Basis Data Wajah Anak Diusulkan Bareskrim, Percepat Penyelamatan Korban Eksploitasi Seksual Online

Basis Data Wajah Anak
Direktorat PPA-PPO Bareskrim Polri mengusulkan pembangunan basis data anak berbasis teknologi pengenalan wajah untuk mempercepat identifikasi dan penyelamatan korban eksploitasi seksual di ruang digital.

Gerbangkaltim.com, Jakarta Basis Data Wajah Anak berbasis teknologi pengenalan wajah (facial recognition) diusulkan Direktorat Tindak Pidana Perlindungan Perempuan dan Anak serta Pemberantasan Perdagangan Orang (PPA-PPO) Bareskrim Polri sebagai langkah memperkuat perlindungan anak di era digital. Sistem tersebut dinilai dapat membantu aparat penegak hukum mempercepat identifikasi korban eksploitasi seksual online sekaligus mempercepat proses penyelamatan.

Usulan itu muncul seiring meningkatnya tantangan penanganan kasus kejahatan terhadap anak di ruang siber. Banyak laporan yang diterima aparat hanya berisi foto atau rekaman video tanpa identitas maupun informasi lokasi korban, sehingga proses pelacakan sering kali membutuhkan waktu lebih lama.

Kepala Subbagian Pembinaan Operasional Direktorat PPA-PPO Bareskrim Polri, AKBP Ema Rahmawati, mengatakan keberadaan basis data wajah anak akan menjadi instrumen penting dalam mendukung penyelidikan dan perlindungan terhadap anak yang diduga menjadi korban kejahatan seksual berbasis digital.

Menurutnya, selama ini aparat kepolisian mampu melakukan analisis terhadap setiap laporan yang masuk. Namun, keterbatasan data identitas anak menjadi salah satu kendala utama dalam menindaklanjuti informasi tersebut secara cepat.

“Begitu kami menerima informasi, kami analisis. Namun, sering kali kami tidak bisa menindaklanjuti karena tidak tahu anak yang diduga menjadi korban berada di mana. Kami belum memiliki data anak Indonesia berbasis wajah,” ujar AKBP Ema Rahmawati.

Ia mengungkapkan bahwa setiap tahun Polri menerima sekitar 1,5 juta informasi terkait dugaan eksploitasi seksual anak di ruang digital melalui CyberTipline yang dikelola National Center for Missing and Exploited Children (NCMEC).

Sebagian besar laporan tersebut hanya menampilkan wajah korban dalam bentuk foto maupun video tanpa dilengkapi identitas ataupun lokasi kejadian. Akibatnya, penyidik menghadapi tantangan besar dalam memastikan identitas korban sekaligus melakukan upaya penyelamatan secara cepat.

AKBP Ema menjelaskan bahwa identifikasi terhadap orang dewasa relatif lebih mudah dilakukan karena telah didukung data kependudukan nasional. Sebaliknya, anak-anak yang belum memiliki kartu tanda penduduk belum memiliki sistem identifikasi berbasis wajah yang terintegrasi, sehingga proses penelusuran identitas menjadi lebih kompleks.

“Kami ingin mengetahui anak itu berada di mana agar dapat segera menjangkau orang tuanya dan memberikan pemahaman apabila anaknya diduga menjadi korban eksploitasi seksual,” jelasnya.

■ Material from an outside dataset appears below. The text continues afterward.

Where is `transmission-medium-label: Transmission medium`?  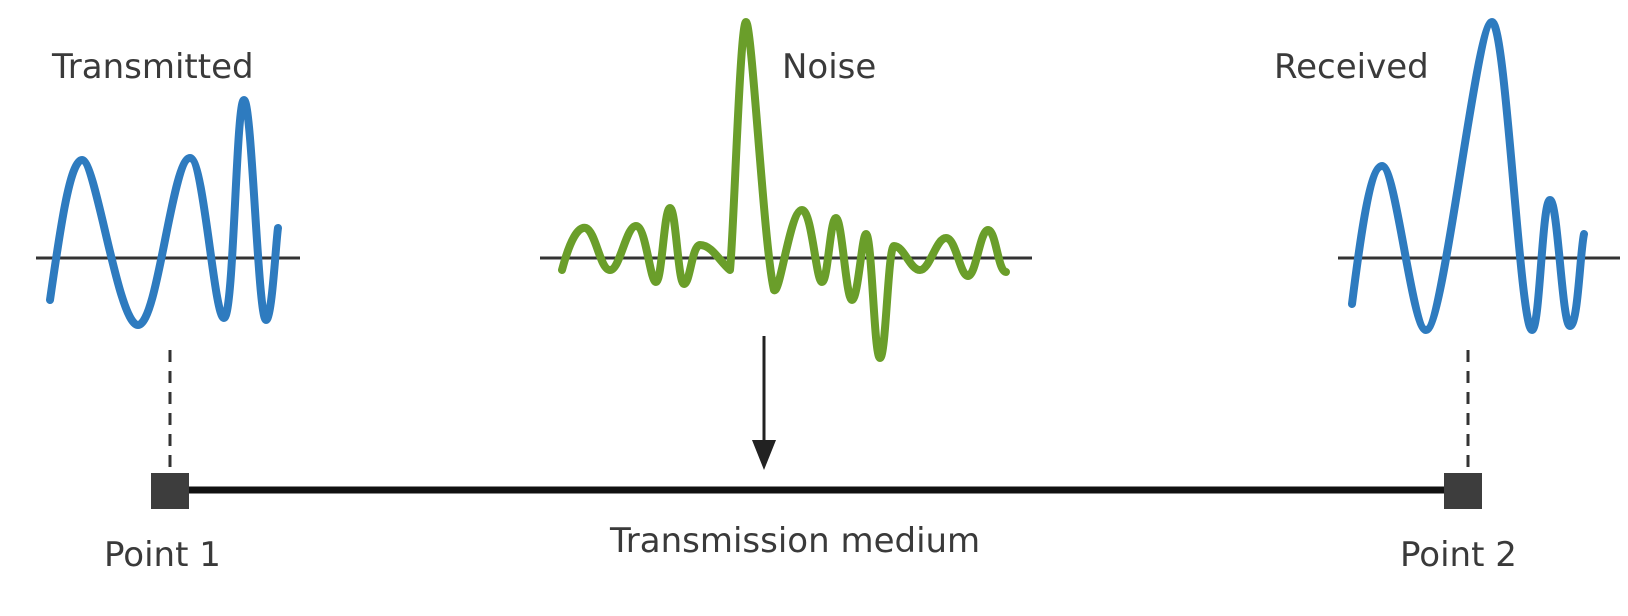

Selain persoalan identifikasi, Direktorat PPA-PPO Bareskrim Polri juga menyoroti rendahnya literasi digital sebagai salah satu faktor yang membuat anak rentan menjadi korban eksploitasi seksual di internet.

Menurut AKBP Ema, pelaku kejahatan umumnya memanfaatkan keterbatasan pemahaman anak mengenai risiko di ruang digital. Berbagai modus digunakan untuk membangun kedekatan dengan korban, termasuk menawarkan uang, hadiah, maupun bantuan memenuhi kebutuhan sehari-hari melalui berbagai platform digital dan belanja daring.

Karena itu, selain memperkuat sistem identifikasi korban melalui teknologi, edukasi kepada orang tua, sekolah, dan masyarakat dinilai menjadi bagian penting dalam upaya pencegahan kejahatan terhadap anak.

Direktorat PPA-PPO berharap pengembangan basis data wajah anak dapat menjadi salah satu solusi dalam mempercepat proses identifikasi korban, meningkatkan efektivitas penyelidikan, serta memperkuat koordinasi antarinstansi dalam memberikan perlindungan kepada anak.

Langkah tersebut juga diharapkan mampu mendukung penanganan berbagai bentuk eksploitasi seksual anak secara lebih cepat, akurat, dan terintegrasi, seiring meningkatnya ancaman kejahatan berbasis teknologi di Indonesia.